What is racism? Where does it come from? How do we indirectly perpetuate it?
Racism is the act of not just distinguishing that someone has a different color but judging them because of their shade, making accusations based only on their skin's tint. I see racism frequently, I see it brushed under the carpet like crumbs before company arrives. Starting in my own life, a number of my good friends are members of the Carolina Country Club, as well as some of my family. Only about a month ago did I learn that Black-Americans are not admitted under any circumstance. I ruminate over the countless afternoons I spent there, the food cooked by the staff I've consumed, the time this summer I jumped in during break and how embarrassing that was. All that time, I was oblivious to the fact that I was supporting a racist association. Every towel I threw into the bin by the door as I exited, someone with a darker shade of skin and black hair would not have permission to touch.Yesterday, I was going to the club to grab dinner and workout with a couple friends. Instead, I had my brother pick me up and take me home. I would not knowingly perpetuate racism anymore.
Racism exists everywhere, in industry, restaurants, churches, schools. Little blonde-hair, blue-eyed, ivory skinned girls are to wear pink and green smock dresses and socks with ribbon lacing the top. At least my sister and I and our friends did. Dark skinned girls wear Baby Phat and Reeboks, or so I recall from my four years of public elementary school. In Better Homes and Gardens, the magazine my mother treasures so much, I have never once seen anyone darker than my skin color. It seems as if people with darker skin do not even exist in that magazine and our Vineyard Vines catalogs, as if anyone not Caucasian cannot be models, as if they are not even existent at all. Restaurants, churches and schools are all one category: association by economic and racial status. Yes, some people are lower-class and hangout with the kids who are at the opposite end of the spectrum, some people with opposite skin colors do go back after church to eat Sunday supper together, but it is rare. In my years at St. David's, I saw that beyond anything. The kids may play on the jungle gym together at recess, but the black girl's mother and white girl's mother would not be found dead sharing a meal together.
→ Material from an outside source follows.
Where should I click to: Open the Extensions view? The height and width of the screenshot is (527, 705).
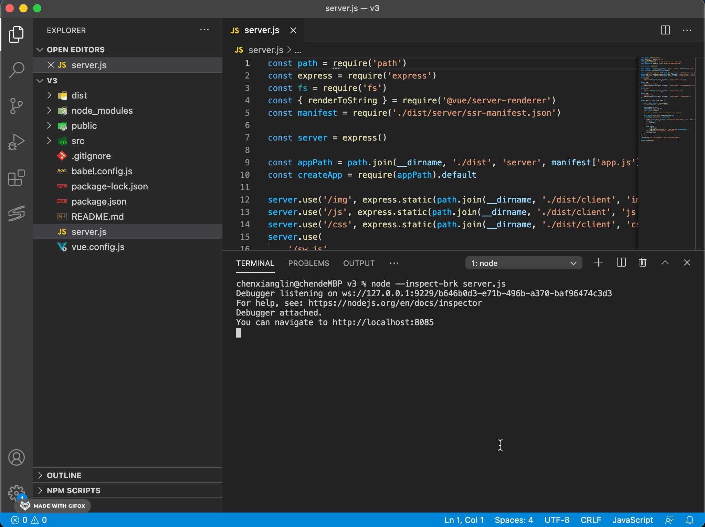(x=16, y=178)
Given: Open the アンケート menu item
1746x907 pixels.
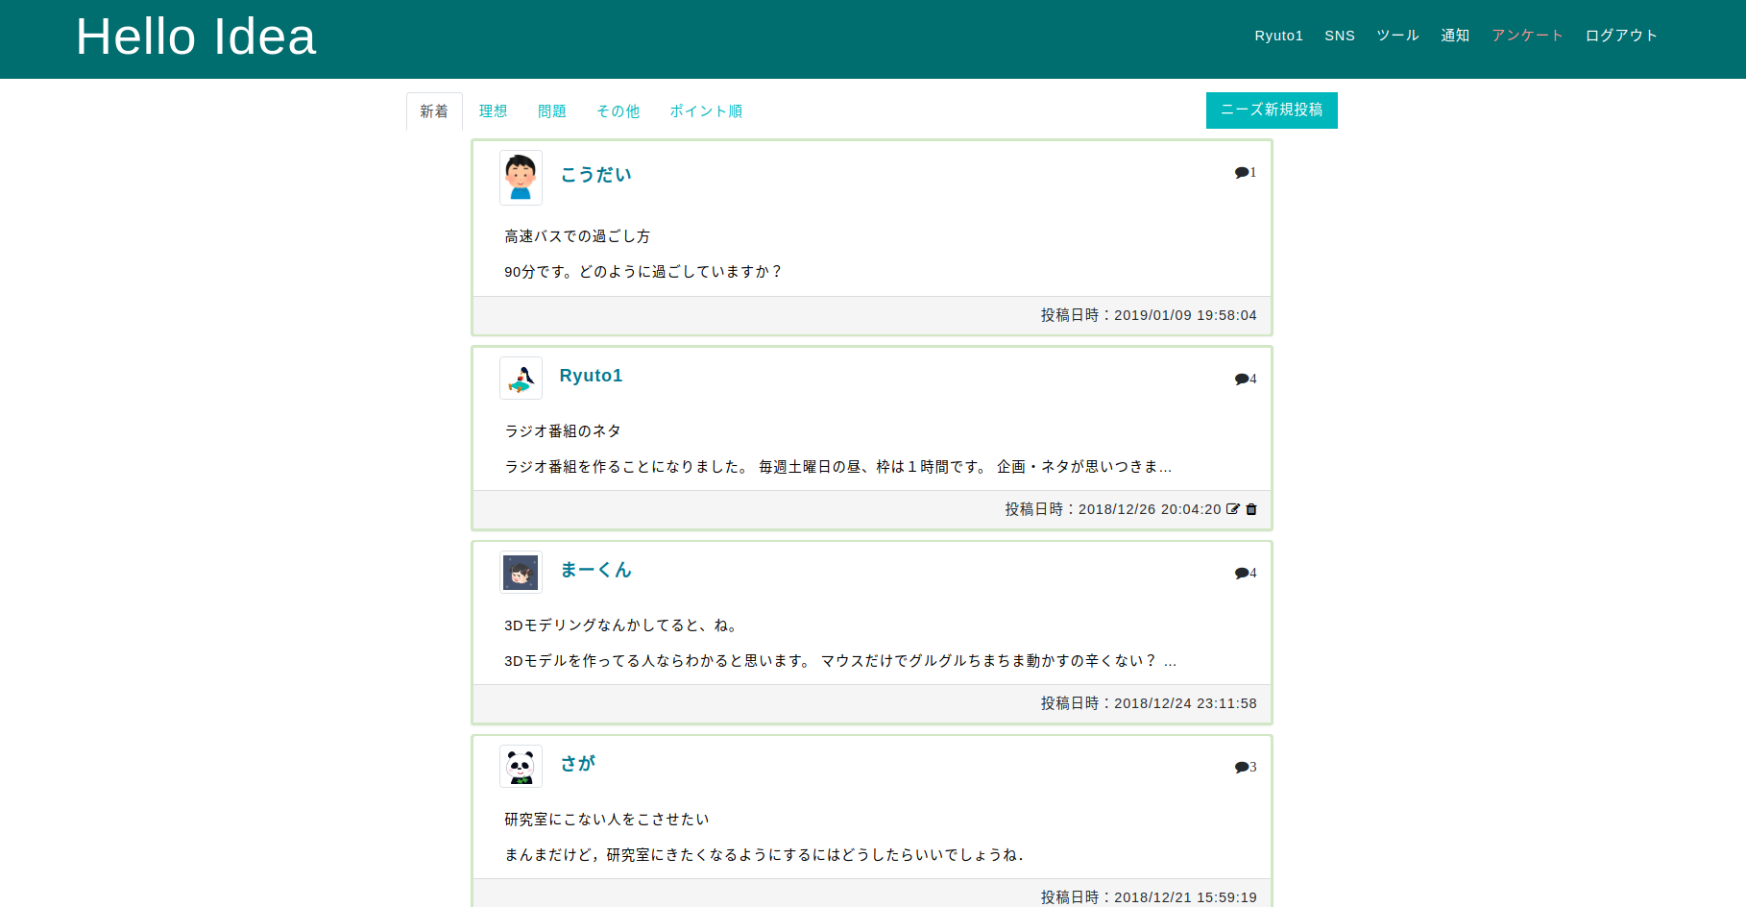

Throughout my project, I felt like I was participating in another redundant project about a nation that will soon fall under the title of forgotten projects. I may still feel that way, but I also seized a decent piece of information to be used as an argument. While researching, I came across the fact that the shade of one's skin in Brazil determines economic and social status, entirely. All the business executives are lighter skinned, all the prominent people's skin is lighter than the rest, as if that makes them superior. Even their actors' skin is about the same hue as my own, lighter than the majority. I found that out while I was petsitting. Taking a rest from my book, I turned on the television and came across Disney Channel's "Pass the Plate" (only my favorite of their weird, educational commerials.) Bananas were the food of choice in this clip, and after a few countries talking about bananas in their cuisine, a guy and a girl from Disney Channel Brazil flashed onto the screen and began to speak about their favorite way to eat bananas. In the twelve seconds the pair were on the screen, I examined their skin, flawless and glowing, definitely airbrushed but also a light-grayish hue, lighter than most Brazilians I've ever seen. Couldn't Disney even go against the confines of the social norms and follow their own advice in accepting everyone? I suppose no.
Not only is racism evident in my life, it occurs in non-fiction literature and history dating further than we know. In the most recent book I read about racism, The Help, based on truth in the 1960s, racism continued like it were the law. Women did not work but treated line-upholding as their jobs. They paid their black maids little money and in turn expected them to raise their children, in every way but sculpting their minds and sharing their opinions. Spoiler Alert: the haughtiest of all the white women arranges a "bathroom initiative" where all white families who have maids should place a separate toilet on the home's premises, just for the black maid to not give their children "diseases." In this novel, particularly, racism is suggested greatly and not at all indirectly. Now that racism is not the popular choice, people decide to slyly exhibit their hate towards people of different shades. They refuse to admit someone into their establishment, to be lumped with a different race by wearing resembling clothes, to speak the same or act the same, to hangout with people who's grandparents hated theirs. And within these simple actions, we create an indestructible infraction, a schism neglected and never to be repaired.